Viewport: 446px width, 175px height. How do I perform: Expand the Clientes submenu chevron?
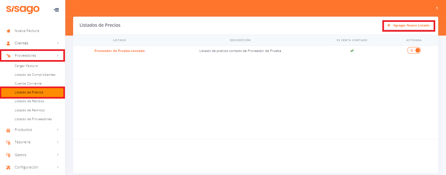[57, 43]

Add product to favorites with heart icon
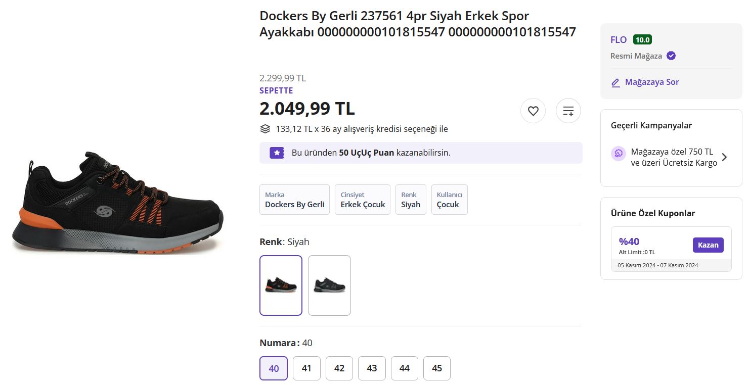click(x=533, y=111)
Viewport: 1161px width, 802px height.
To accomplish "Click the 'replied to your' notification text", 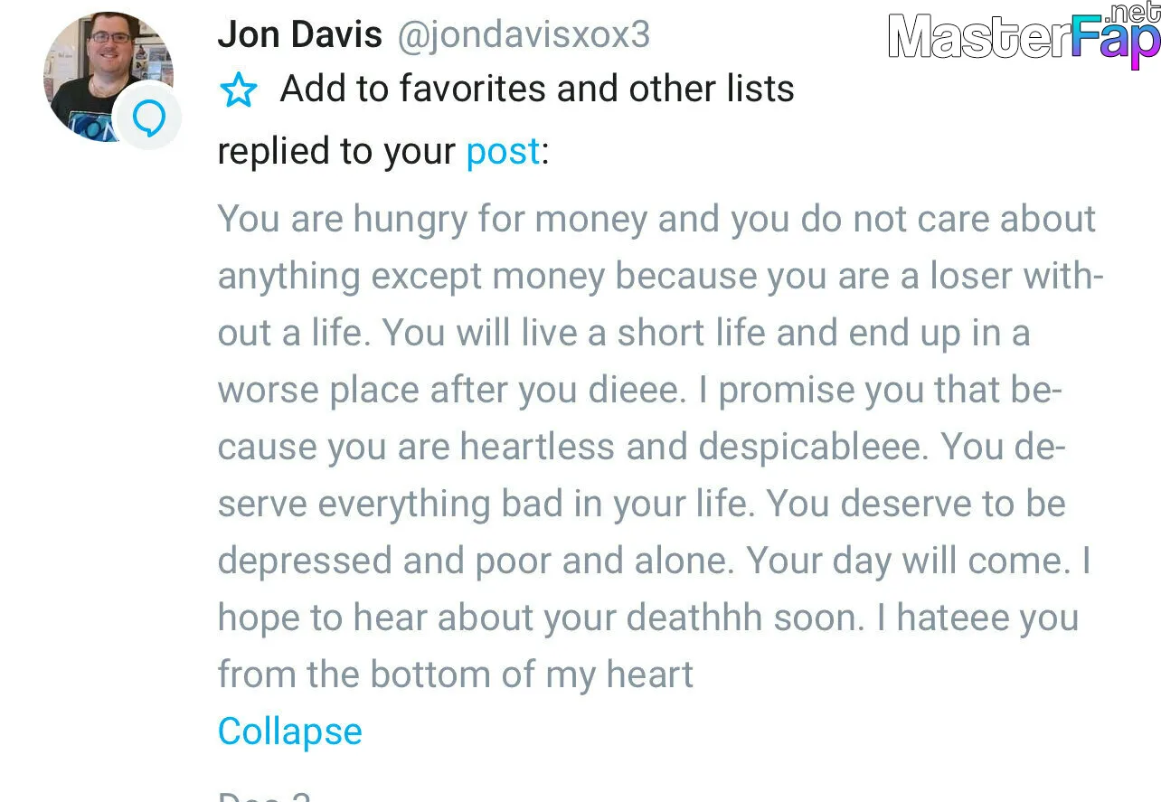I will pyautogui.click(x=336, y=152).
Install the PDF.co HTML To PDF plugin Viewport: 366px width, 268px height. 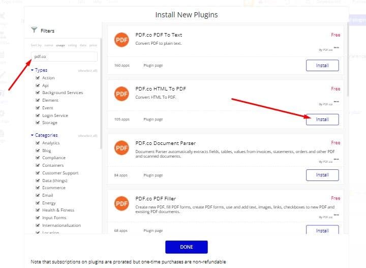pyautogui.click(x=322, y=120)
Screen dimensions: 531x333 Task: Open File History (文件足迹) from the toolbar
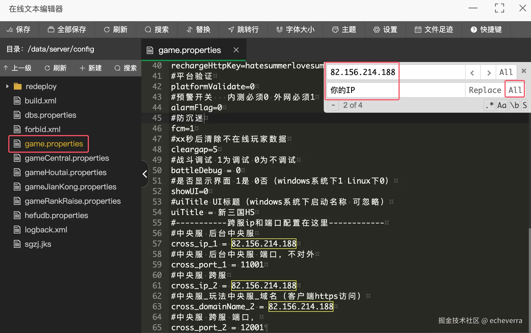[434, 29]
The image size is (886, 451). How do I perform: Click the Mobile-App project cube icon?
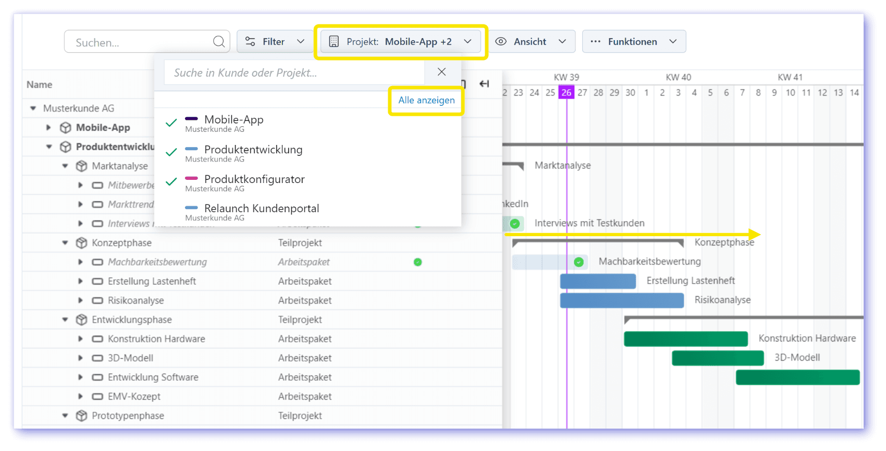coord(66,128)
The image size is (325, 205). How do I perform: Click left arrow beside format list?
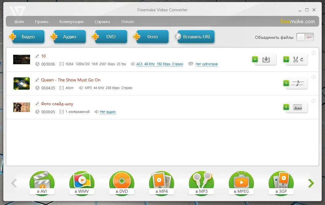point(14,183)
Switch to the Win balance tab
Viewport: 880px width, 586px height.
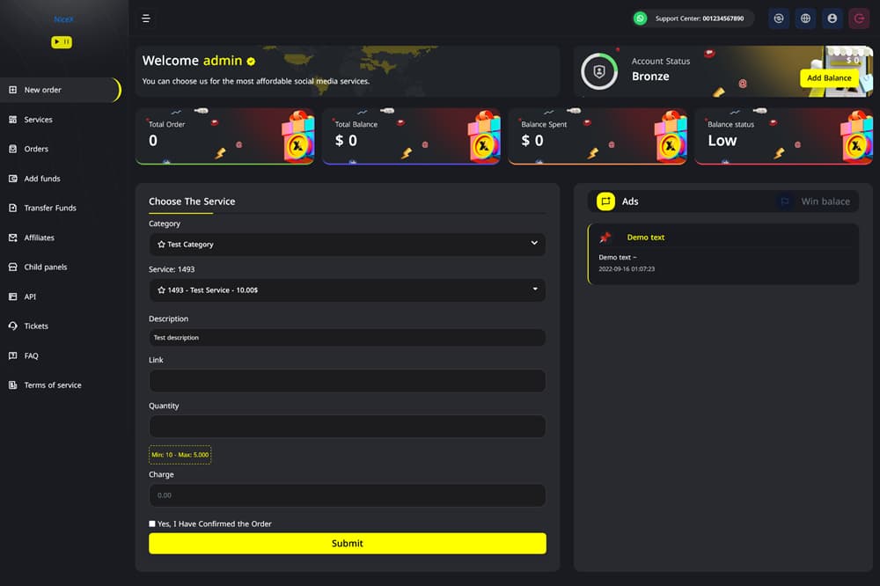(816, 201)
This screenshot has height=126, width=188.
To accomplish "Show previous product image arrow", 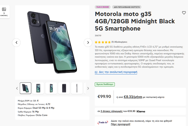I will coord(16,43).
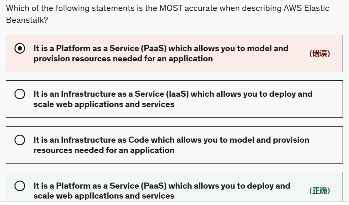Click the answer text starting 'It is an Infrastructure as a Service'

pyautogui.click(x=173, y=94)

***

*WHAT TO PRODUCE*
Count the lines of the items above that contain the word "perform", treating uppercase and lowercase letters as distinct, and give only the number.

*ANSWER*
3